Records excerpted from a collection:
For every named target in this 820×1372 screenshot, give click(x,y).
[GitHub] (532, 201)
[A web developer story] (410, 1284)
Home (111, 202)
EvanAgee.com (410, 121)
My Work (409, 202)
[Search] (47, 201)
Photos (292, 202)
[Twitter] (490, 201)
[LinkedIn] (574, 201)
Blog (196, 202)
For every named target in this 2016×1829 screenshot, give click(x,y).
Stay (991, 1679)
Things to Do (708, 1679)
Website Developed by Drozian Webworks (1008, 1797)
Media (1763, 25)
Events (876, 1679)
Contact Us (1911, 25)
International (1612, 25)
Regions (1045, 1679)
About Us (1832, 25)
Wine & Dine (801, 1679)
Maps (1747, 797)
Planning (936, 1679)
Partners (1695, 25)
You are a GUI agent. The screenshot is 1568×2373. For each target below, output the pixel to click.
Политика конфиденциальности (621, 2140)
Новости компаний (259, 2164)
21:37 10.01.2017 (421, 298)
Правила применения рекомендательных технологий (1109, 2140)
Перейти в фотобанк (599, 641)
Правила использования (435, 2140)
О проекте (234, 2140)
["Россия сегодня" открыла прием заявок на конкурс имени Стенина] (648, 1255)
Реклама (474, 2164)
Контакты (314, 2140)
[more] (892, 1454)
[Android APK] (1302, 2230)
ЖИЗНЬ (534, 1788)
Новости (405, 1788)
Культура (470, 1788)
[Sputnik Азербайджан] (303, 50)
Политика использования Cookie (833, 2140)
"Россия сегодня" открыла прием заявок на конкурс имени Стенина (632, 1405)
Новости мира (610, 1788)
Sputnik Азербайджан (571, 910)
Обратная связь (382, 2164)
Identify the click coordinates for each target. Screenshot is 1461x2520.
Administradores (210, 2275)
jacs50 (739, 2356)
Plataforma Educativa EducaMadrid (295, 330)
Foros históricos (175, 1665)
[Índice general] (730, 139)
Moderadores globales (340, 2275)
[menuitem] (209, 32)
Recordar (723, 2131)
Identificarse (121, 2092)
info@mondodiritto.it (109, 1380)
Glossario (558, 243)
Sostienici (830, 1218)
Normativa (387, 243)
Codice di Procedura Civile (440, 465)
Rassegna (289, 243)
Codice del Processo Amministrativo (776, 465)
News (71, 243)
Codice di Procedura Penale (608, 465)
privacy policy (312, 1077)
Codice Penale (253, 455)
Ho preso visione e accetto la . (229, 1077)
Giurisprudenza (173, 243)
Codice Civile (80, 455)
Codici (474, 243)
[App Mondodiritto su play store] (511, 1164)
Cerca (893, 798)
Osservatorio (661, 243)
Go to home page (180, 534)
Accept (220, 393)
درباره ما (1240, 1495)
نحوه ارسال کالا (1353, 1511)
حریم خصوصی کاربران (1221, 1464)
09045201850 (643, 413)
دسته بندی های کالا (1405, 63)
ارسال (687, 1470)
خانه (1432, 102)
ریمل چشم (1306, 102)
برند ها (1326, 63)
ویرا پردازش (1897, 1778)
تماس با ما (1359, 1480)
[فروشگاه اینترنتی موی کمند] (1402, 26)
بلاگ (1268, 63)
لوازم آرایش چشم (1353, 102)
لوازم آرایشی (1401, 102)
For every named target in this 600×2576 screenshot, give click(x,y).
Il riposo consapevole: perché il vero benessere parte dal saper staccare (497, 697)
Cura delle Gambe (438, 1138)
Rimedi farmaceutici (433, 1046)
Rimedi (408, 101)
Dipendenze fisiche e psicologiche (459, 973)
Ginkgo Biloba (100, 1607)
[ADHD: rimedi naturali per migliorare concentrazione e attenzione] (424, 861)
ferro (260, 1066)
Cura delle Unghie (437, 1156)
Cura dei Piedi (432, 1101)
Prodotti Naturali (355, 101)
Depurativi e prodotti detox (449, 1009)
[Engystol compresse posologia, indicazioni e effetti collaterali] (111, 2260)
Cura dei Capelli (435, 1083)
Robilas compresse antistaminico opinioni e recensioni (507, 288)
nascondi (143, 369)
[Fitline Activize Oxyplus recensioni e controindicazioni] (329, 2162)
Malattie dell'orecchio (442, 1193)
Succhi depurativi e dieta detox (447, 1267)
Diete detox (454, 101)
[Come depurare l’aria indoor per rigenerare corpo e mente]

_Assigned task:_
Lines from the top of the data above through the line with "Реклама (474, 2164)", both ends included: copy them exactly, nothing more.

_Answer section:_
For every named target in this 820×1372 screenshot, give click(x,y).
[GitHub] (532, 201)
[A web developer story] (410, 1284)
Home (111, 202)
EvanAgee.com (410, 121)
My Work (409, 202)
[Search] (47, 201)
Photos (292, 202)
[Twitter] (490, 201)
[LinkedIn] (574, 201)
Blog (196, 202)
For every named target in this 2016×1829 screenshot, give click(x,y).
Stay (991, 1679)
Things to Do (708, 1679)
Website Developed by Drozian Webworks (1008, 1797)
Media (1763, 25)
Events (876, 1679)
Contact Us (1911, 25)
International (1612, 25)
Regions (1045, 1679)
About Us (1832, 25)
Wine & Dine (801, 1679)
Maps (1747, 797)
Planning (936, 1679)
Partners (1695, 25)
You are a GUI agent. The screenshot is 1568×2373. For each target below, output the pixel to click.
Политика конфиденциальности (621, 2140)
Новости компаний (259, 2164)
21:37 10.01.2017 (421, 298)
Правила применения рекомендательных технологий (1109, 2140)
Перейти в фотобанк (599, 641)
Правила использования (435, 2140)
О проекте (234, 2140)
["Россия сегодня" открыла прием заявок на конкурс имени Стенина] (648, 1255)
Реклама (474, 2164)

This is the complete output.